Background

Our handling of conflicts of interest (COI) during reviewing of conference and journal submissions has changed very little although the number of submissions as well as number of PC members have increased exponentially for several venues in recent times. Each paper’s authors must manually declare all conflicts of interest. As top-tier conference program committees can easily have hundreds of members, it is prohibitively expensive for PC chairs with thousands of reviews to manage to double-check the accuracy and completeness of these manual declarations. Nor can reviewers reliably catch unreported conflicts. Hence, it is paramount to design a data-driven solution to address the issue of scale, completeness, and accuracy in COI declarations. Such solution naturally paves the way for a fairer review process that is paramount for any scientific endeavor. The recent article by Snodgrass and Winslett in CACM nicely articulate the need to relook our COI declaration and detection mechanisms. Furthermore, an ACM SIGMOD Blog post on COI management issues is available here.

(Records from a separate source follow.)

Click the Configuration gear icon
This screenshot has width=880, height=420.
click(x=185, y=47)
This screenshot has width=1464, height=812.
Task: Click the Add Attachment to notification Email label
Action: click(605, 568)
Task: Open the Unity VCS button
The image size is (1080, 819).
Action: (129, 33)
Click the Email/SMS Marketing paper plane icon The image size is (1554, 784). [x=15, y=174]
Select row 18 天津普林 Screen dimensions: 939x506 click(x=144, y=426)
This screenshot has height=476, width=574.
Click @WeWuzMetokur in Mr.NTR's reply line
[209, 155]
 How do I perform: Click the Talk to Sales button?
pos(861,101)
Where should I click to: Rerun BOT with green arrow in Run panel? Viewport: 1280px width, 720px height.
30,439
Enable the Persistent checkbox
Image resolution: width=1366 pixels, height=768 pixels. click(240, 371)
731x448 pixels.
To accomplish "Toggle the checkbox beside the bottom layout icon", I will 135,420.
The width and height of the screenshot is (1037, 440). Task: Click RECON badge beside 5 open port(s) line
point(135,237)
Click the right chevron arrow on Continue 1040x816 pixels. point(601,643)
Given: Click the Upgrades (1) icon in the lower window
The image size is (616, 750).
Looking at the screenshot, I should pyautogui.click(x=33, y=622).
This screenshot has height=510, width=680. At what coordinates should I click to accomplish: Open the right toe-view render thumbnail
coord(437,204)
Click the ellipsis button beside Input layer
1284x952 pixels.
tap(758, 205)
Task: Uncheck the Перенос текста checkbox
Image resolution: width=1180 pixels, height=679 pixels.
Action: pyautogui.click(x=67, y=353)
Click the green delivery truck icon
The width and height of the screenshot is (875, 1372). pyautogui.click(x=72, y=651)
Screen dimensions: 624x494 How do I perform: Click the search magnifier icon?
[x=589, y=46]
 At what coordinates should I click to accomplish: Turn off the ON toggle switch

It is a capital mistake to theorize before one has data.

- A. Conan Doyle

Adventures of Sherlock Holmes

Overview of CLOSET

CLOSET is a state-of-the-art data science system to address the aforementioned challenges associated with COI management in peer-review venues. Specifically, it takes as input a list of submissions to a venue (paper id, paper title, and authors), reviewers and metareviewers assigned to these submissions, a list of PC/SPC members (name, institution, and email) of the venue, and an optional file containing author-specified COI. It generates COI violation details (if any) between the authors of submissions and assigned reviewers/metareviewers as output. CLOSET focuses on COI w.r.t the following three scenarios: (a) past coauthorship between authors and reviewers; (b) same institution of affiliation, and (c) submarine COI. In the case, the author-specified COI details are available, it also generates as output a set of authors (possibly empty) associated with each paper who have unreported COI with any reviewer (not limited to assigned reviewers) in the PC.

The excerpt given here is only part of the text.